## Data in this exercise
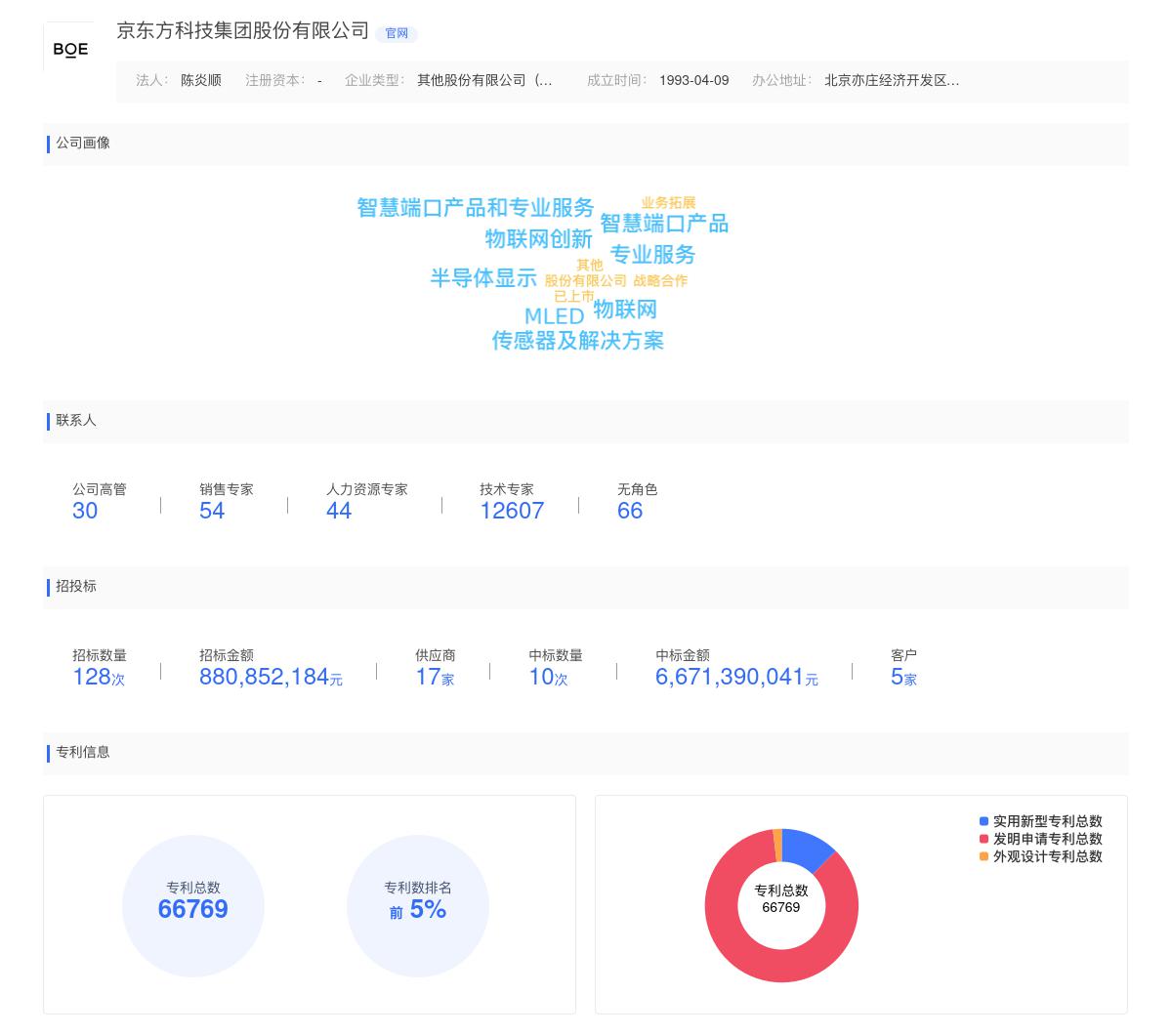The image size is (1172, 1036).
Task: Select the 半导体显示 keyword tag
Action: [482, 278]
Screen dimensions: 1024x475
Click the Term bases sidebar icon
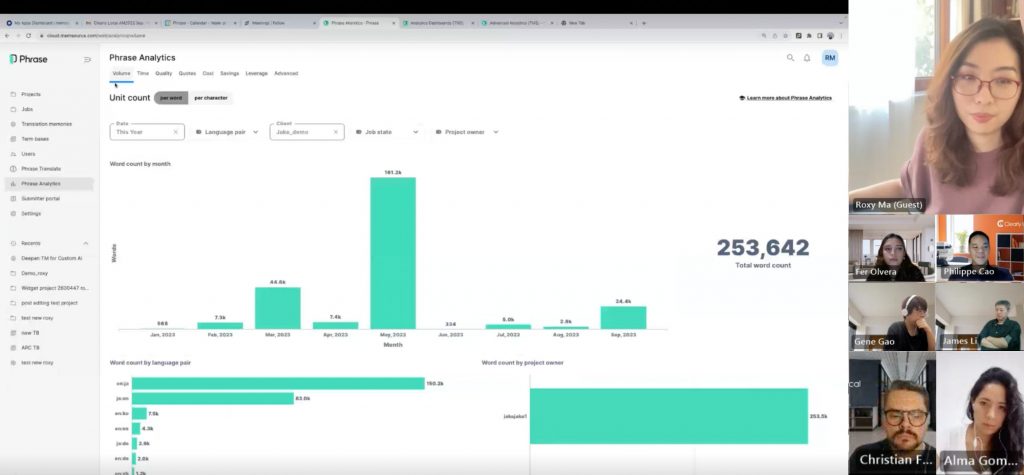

---

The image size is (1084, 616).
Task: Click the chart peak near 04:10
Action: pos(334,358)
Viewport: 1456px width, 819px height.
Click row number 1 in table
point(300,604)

## Assignment
Using the material above, transcribe exactly the lines from the line with "Screen dimensions: 1024x475" to the line with "Click the Term bases sidebar icon"; both count, and nothing else goes in.

## Final answer
Screen dimensions: 1024x475
Click the Term bases sidebar icon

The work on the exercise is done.